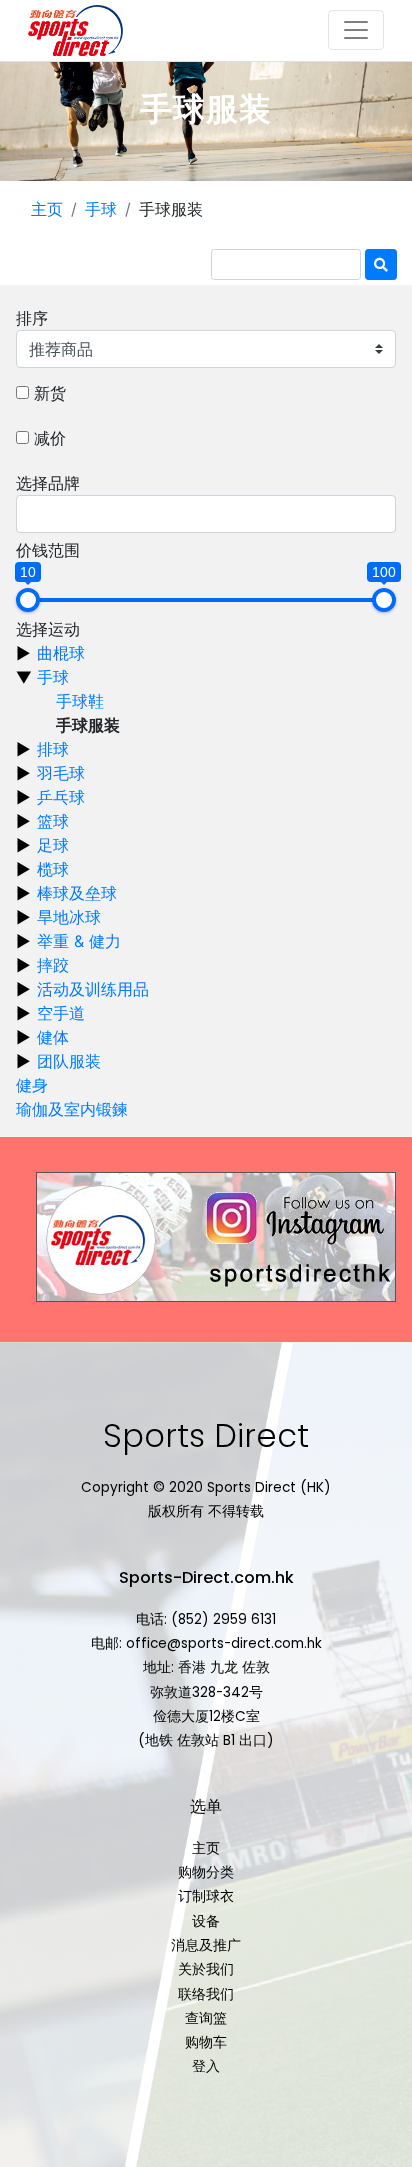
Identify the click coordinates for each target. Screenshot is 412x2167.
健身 (32, 1085)
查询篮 (206, 2018)
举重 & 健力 (79, 941)
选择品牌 (48, 483)
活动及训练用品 (93, 989)
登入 (206, 2066)
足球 (53, 845)
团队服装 (69, 1061)
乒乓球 (61, 797)
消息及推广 (206, 1945)
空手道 (61, 1013)
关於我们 (206, 1969)
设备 (206, 1921)
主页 (47, 209)
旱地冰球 (69, 917)
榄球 (53, 869)
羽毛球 (61, 773)
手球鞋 (80, 701)
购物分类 (206, 1872)
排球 (53, 749)
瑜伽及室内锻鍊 (72, 1109)
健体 (53, 1037)
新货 (50, 393)
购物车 (206, 2042)
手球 (101, 209)
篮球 (53, 821)
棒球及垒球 (77, 893)
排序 (32, 318)
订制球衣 (206, 1896)
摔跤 (53, 965)
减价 (50, 438)
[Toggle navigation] (356, 30)
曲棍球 (61, 653)
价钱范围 (48, 550)
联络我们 (206, 1994)
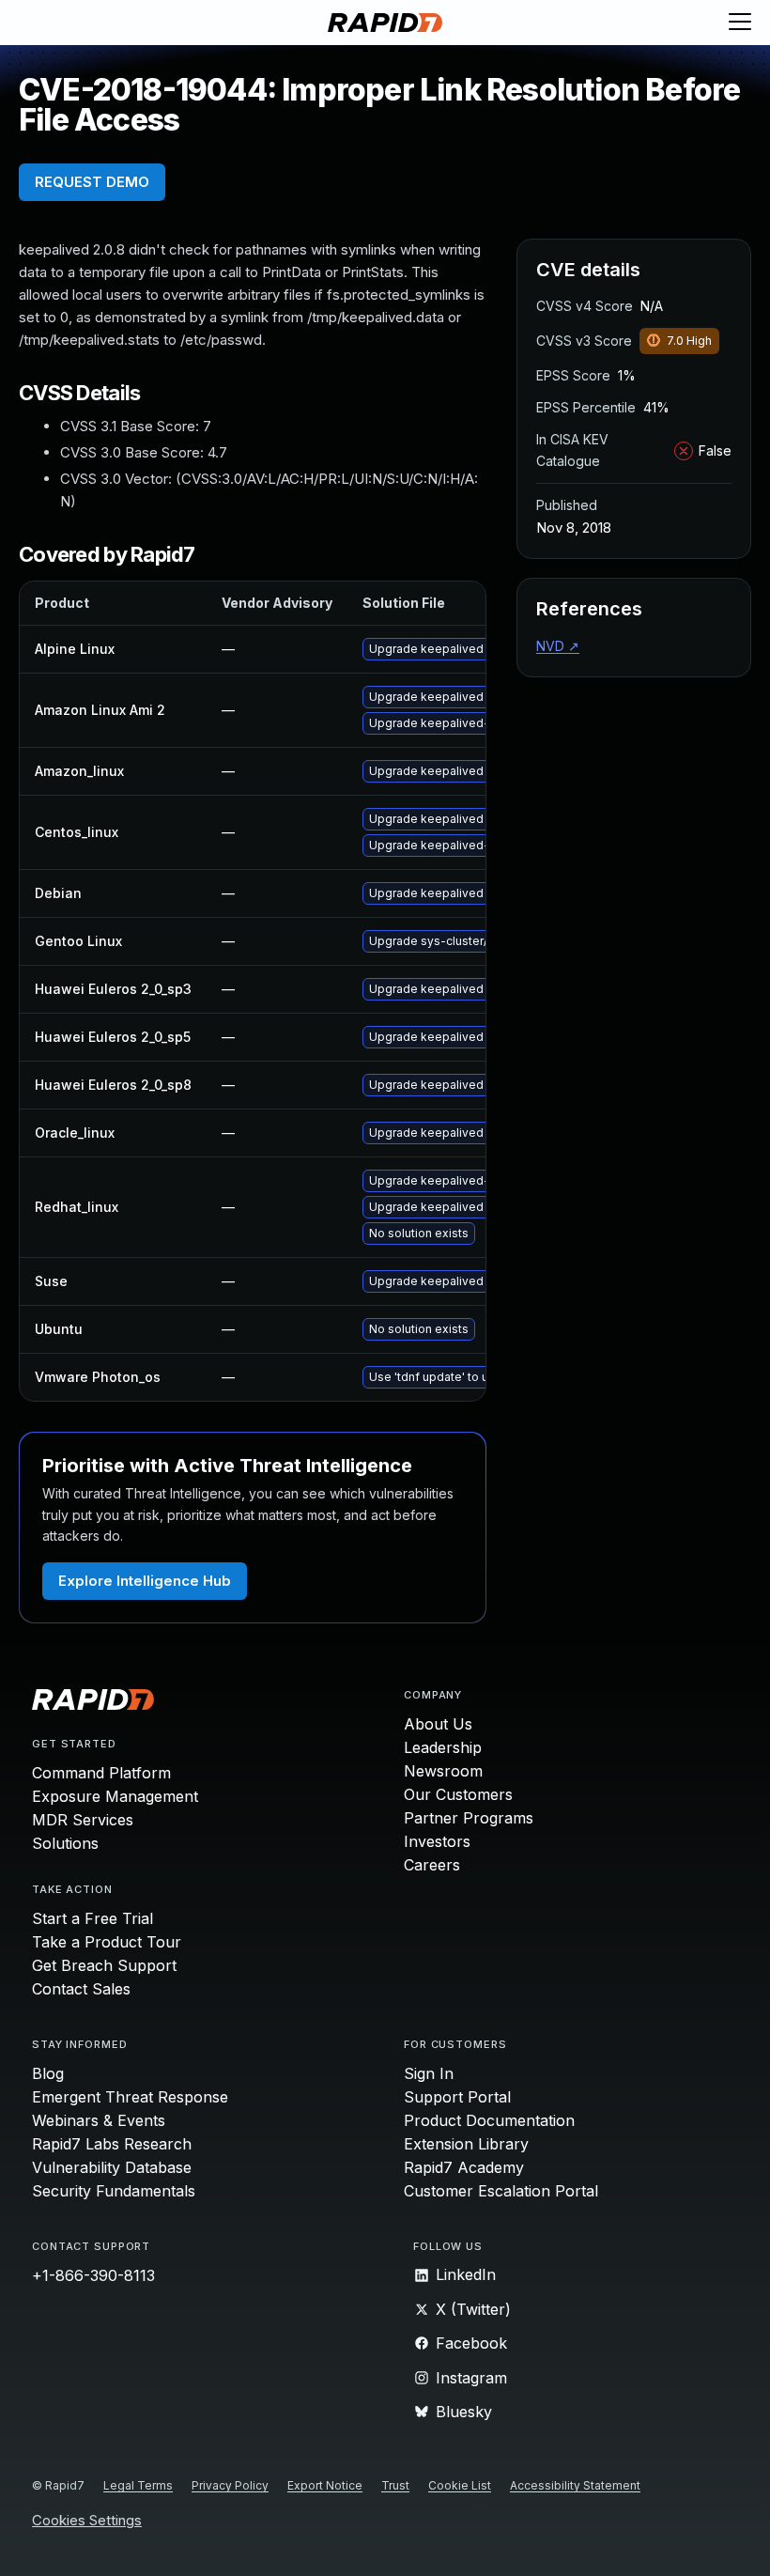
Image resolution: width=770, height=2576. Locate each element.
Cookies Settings (87, 2521)
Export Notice (324, 2485)
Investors (437, 1841)
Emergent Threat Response (130, 2096)
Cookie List (459, 2485)
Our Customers (458, 1794)
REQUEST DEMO (92, 182)
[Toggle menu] (740, 22)
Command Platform (101, 1772)
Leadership (443, 1747)
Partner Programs (468, 1817)
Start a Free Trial (92, 1918)
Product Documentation (489, 2120)
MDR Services (82, 1819)
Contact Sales (81, 1988)
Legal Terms (138, 2485)
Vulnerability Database (112, 2167)
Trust (395, 2485)
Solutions (65, 1843)
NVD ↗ (557, 646)
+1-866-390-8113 (93, 2275)
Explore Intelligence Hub (144, 1581)
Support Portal (457, 2096)
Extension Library (466, 2143)
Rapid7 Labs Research (112, 2143)
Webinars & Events (98, 2120)
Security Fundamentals (113, 2190)
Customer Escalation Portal (501, 2190)
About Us (438, 1724)
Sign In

============================================================

# [Exercise instructions]
Repeat the lines exactly as they stand, from the opening line of the data through the line with "手球 (101, 209)". Pictures stay out of the copy.

# [Exercise answer]
Identify the click coordinates for each target. Screenshot is 412x2167.
健身 (32, 1085)
查询篮 (206, 2018)
举重 & 健力 (79, 941)
选择品牌 (48, 483)
活动及训练用品 (93, 989)
登入 (206, 2066)
足球 (53, 845)
团队服装 (69, 1061)
乒乓球 (61, 797)
消息及推广 (206, 1945)
空手道 (61, 1013)
关於我们 (206, 1969)
设备 (206, 1921)
主页 (47, 209)
旱地冰球 (69, 917)
榄球 (53, 869)
羽毛球 (61, 773)
手球鞋 (80, 701)
购物分类 (206, 1872)
排球 (53, 749)
瑜伽及室内锻鍊 (72, 1109)
健体 (53, 1037)
新货 (50, 393)
购物车 (206, 2042)
手球 (101, 209)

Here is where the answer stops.